> **What to produce**: In the listing beneath this line, copy exactly the lines starting with the one containing "Download dopdf (72, 336)" and going on through the one containing "[menuitem] (45, 178)".

> **Recorded information**:
..........

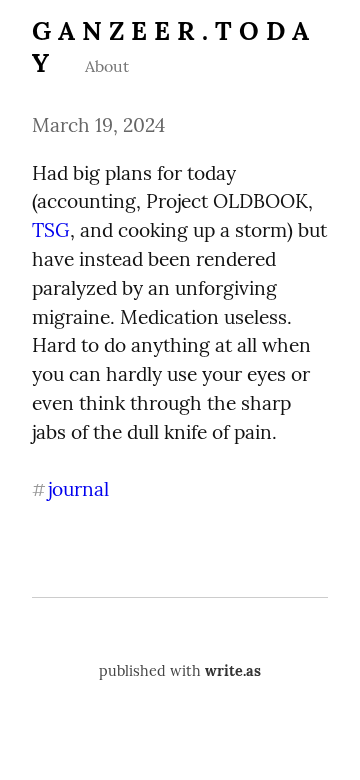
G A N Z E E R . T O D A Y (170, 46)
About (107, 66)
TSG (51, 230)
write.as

..........

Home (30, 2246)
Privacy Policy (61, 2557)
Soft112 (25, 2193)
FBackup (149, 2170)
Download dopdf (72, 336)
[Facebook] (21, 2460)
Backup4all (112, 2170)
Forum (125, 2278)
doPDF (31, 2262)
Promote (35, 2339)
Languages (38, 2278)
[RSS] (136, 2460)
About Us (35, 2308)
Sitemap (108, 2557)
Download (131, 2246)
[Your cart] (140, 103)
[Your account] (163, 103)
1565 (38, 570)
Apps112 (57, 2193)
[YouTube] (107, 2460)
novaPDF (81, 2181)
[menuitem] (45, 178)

..........

> **Expected output**:
Download dopdf (72, 336)
[Facebook] (21, 2460)
Backup4all (112, 2170)
Forum (125, 2278)
doPDF (31, 2262)
Promote (35, 2339)
Languages (38, 2278)
[RSS] (136, 2460)
About Us (35, 2308)
Sitemap (108, 2557)
Download (131, 2246)
[Your cart] (140, 103)
[Your account] (163, 103)
1565 (38, 570)
Apps112 (57, 2193)
[YouTube] (107, 2460)
novaPDF (81, 2181)
[menuitem] (45, 178)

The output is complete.